**PROBLEM TO WORK ON**
Output each line of the records below as a JSON list of strings, one string per line, and omit blank lines. Leave the pictures out of the answer.

Segment Start: ENTRIES SHOWN

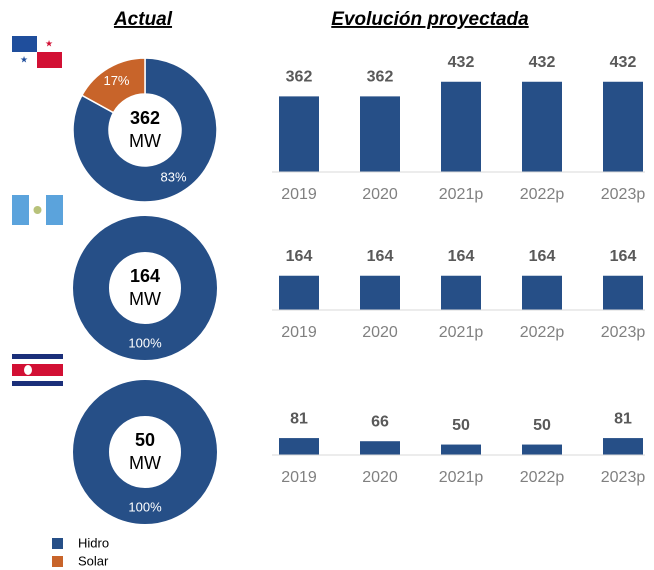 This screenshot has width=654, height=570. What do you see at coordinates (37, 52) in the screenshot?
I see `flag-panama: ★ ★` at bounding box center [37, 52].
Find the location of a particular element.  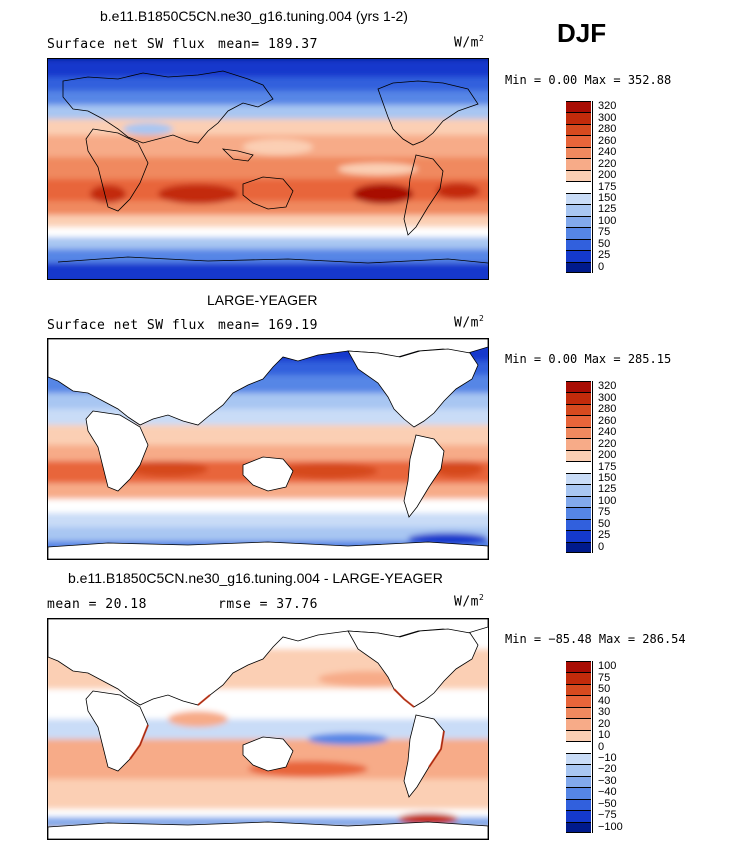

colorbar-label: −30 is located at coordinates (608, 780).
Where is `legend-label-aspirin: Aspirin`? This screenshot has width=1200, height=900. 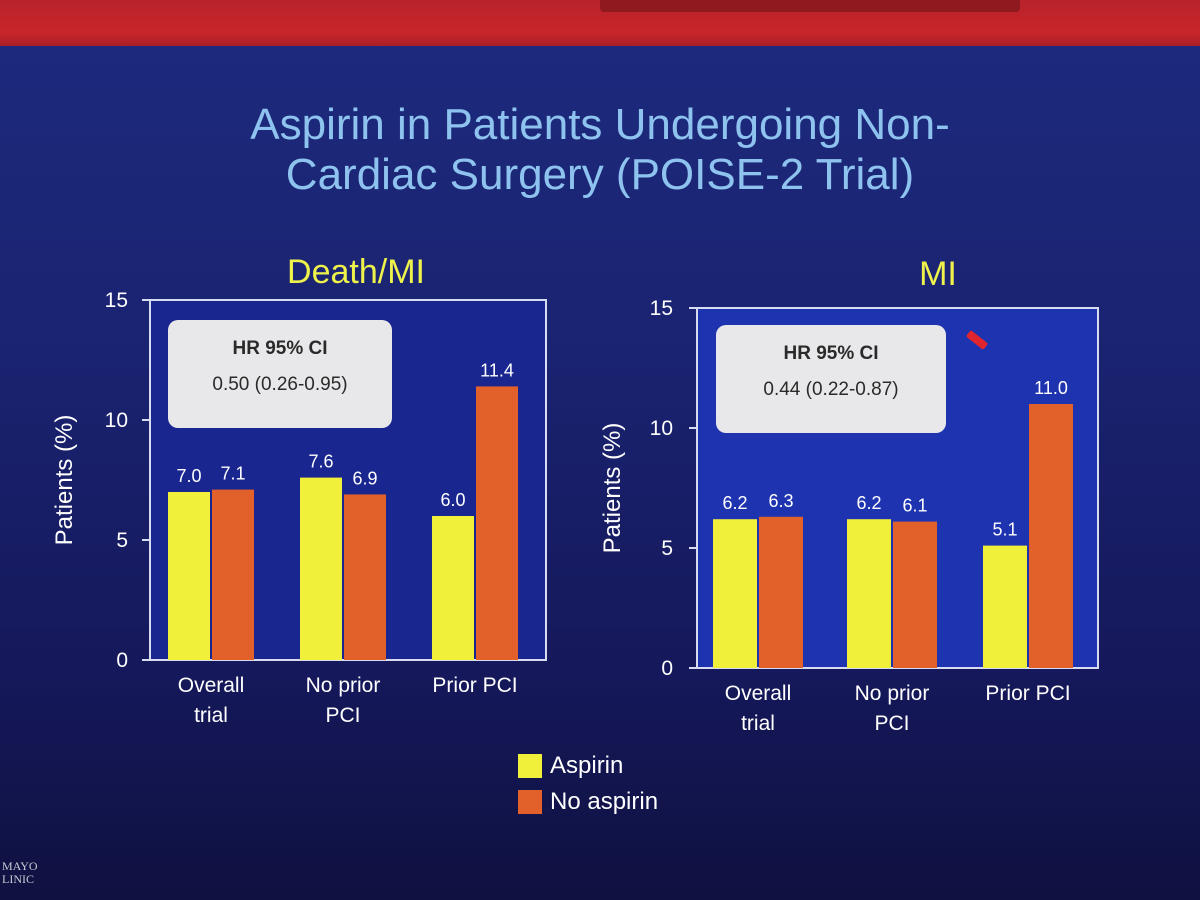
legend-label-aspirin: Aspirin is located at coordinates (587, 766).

Segment End: ENTRIES SHOWN

**ANSWER TO THE PROBLEM**
[
  " This screenshot has width=654, height=570. What do you see at coordinates (37, 52) in the screenshot?",
  "I see `flag-panama: ★ ★` at bounding box center [37, 52].",
  "Find the location of a particular element.  ",
  "colorbar-label: −30 is located at coordinates (608, 780).",
  "Where is `legend-label-aspirin: Aspirin`? This screenshot has width=1200, height=900. ",
  "legend-label-aspirin: Aspirin is located at coordinates (587, 766)."
]